INSERT { GRAPH ?g { ?if ?p ?ia. } ?m ks:expresses ?g. } WHERE { ?m a ks:ParticipationMention; ks:frame ?mf; ks:argument ?ma; ks:role ?r. ?mf ks:denotes|ks:implies ?if. ?if a ks:Frame. ?ma ks:denotes ?ia. ?r ks:mappedTo ?p. BIND(rr:mint(fact:, ?m) AS ?g) }
Coreference assertion. owl:sameAs assertions are generated to link instances denoted by coreferential mentions, i.e., mentions associated to a ks:CoreferenceMention via ks:coreferential assertions. The case of a mention coreferring with the coordination of multiple conjunct mentions (via property ks:coreferentialConjunct) is handled with the generation of ks:include assertions between the conjunct instances and the group instance. A specific rule also handles copular (or linking) verbs, i.e., verbs such as ‘become’ that links their subject to some complement and may imply the coreference of the two in some situations (e.g., between ‘Joseph Blatter’ and ‘president of FIFA’ in ‘Joseph Blatter became president of FIFA in 1998’).

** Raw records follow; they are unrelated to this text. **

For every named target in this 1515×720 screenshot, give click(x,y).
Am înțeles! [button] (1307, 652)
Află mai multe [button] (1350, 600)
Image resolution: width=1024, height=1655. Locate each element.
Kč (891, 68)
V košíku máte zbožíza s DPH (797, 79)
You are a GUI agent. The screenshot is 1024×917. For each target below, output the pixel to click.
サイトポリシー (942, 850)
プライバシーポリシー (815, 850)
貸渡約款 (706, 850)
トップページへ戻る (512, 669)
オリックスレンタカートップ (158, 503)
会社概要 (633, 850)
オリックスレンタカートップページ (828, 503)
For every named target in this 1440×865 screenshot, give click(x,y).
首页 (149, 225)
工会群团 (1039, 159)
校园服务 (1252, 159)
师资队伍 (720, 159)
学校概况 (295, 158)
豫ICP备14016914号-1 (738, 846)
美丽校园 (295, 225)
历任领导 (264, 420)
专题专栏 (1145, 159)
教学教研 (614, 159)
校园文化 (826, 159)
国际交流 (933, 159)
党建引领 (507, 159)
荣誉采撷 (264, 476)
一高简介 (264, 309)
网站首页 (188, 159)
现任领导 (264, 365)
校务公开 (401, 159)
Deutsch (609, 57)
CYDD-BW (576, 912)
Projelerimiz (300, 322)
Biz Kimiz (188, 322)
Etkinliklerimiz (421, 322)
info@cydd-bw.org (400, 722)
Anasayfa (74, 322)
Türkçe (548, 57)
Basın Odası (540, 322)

INSERT { GRAPH ?g { ?i1 owl:sameAs ?i2. } ?m ks:expresses ?g. } WHERE { ?m a ks:CoreferenceMention; ks:coreferential ?m1, ?m2. ?m1 ks:denotes ?i1. ?m2 ks:denotes ?i2. FILTER(?m1 != ?m2) BIND(rr:mint(fact:, ?m) AS ?g) } INSERT { GRAPH ?g { ?i1 ks:include ?i2. } ?m ks:expresses ?g. } WHERE { ?m a ks:CoreferenceMention; ks:coreferential ?m1; ks:coreferentialConjunct ?m2. ?m1 ks:denotes ?i1. ?m2 ks:denotes ?i2. BIND(rr:mint(fact:, ?m) AS ?g) } INSERT { GRAPH ?g { ?i3 owl:sameAs ?i2. } ?m1 ks:expresses ?g. } WHERE { ?m1 a ks:FrameMention; ks:roleset ?rs1. ?m2 a ks:FrameMention; ks:denotes ?i2. ?m3 a ks:InstanceMention; ks:denotes ?i3. ?m12 a ks:ParticipationMention; ks:frame ?m1; ks:argument ?m2; ks:role ?r12. ?m13 a ks:ParticipationMention; ks:frame ?m1; ks:argument ?m3; ks:role ?r13. ?rs1 a ks:CopularVerb; ks:subjectRole ?r13; ks:complementRole ?r12. BIND(ks:mint(fact:, ?m1) AS ?g) }
Data resulting from rule-based mapping is then post-processed to obtain the final version of the Instance layer. Post-processing serves two goals: materialize implicit knowledge; and compact the resulting knowledge base, so to make it more manageable and easy to use. The first goal is accomplished by materializing all the inferences computed with RDFS rules, OWL 2 RL rules for owl:sameAs knowledge propagation, and a custom rule establishing that whenever an instance participates to a frame, also the instances it ks:includes participate to the frame:
INSERT { GRAPH ?g { ?if ?p ?i } ?m ks:expresses ?g. } WHERE { GRAPH ?g1 { ?if ?p ?ig. } GRAPH ?g2 { ?ig ks:include ?i. } { ?m ks:expresses ?g1. } UNION { ?m ks:expresses ?g2. } ?if a ks:Frame. BIND(ks:mint(?g1, ?g2) AS ?g) }
The second is accomplished in three ways. First, PIKES performs smushing, i.e., it keeps only a canonical URI for each instance and discard the remaining owl:sameAs aliases. Then, PIKES discards every unnamed instance that ks:includes some member instance, as the custom rule above already propagated relevant participation information to its members. Finally, PIKES compacts the RDF representation of the links between a mention and the assertions it ks:expresses, ensuring that whenever a set of assertions is expressed by the same set of mentions, then the assertions are placed in a unique graph associated to all the mentions, resulting in a maximal reduction of the number of RDF quads. Post-processing is implemented using the RDFpro tool extended with several custom plugins.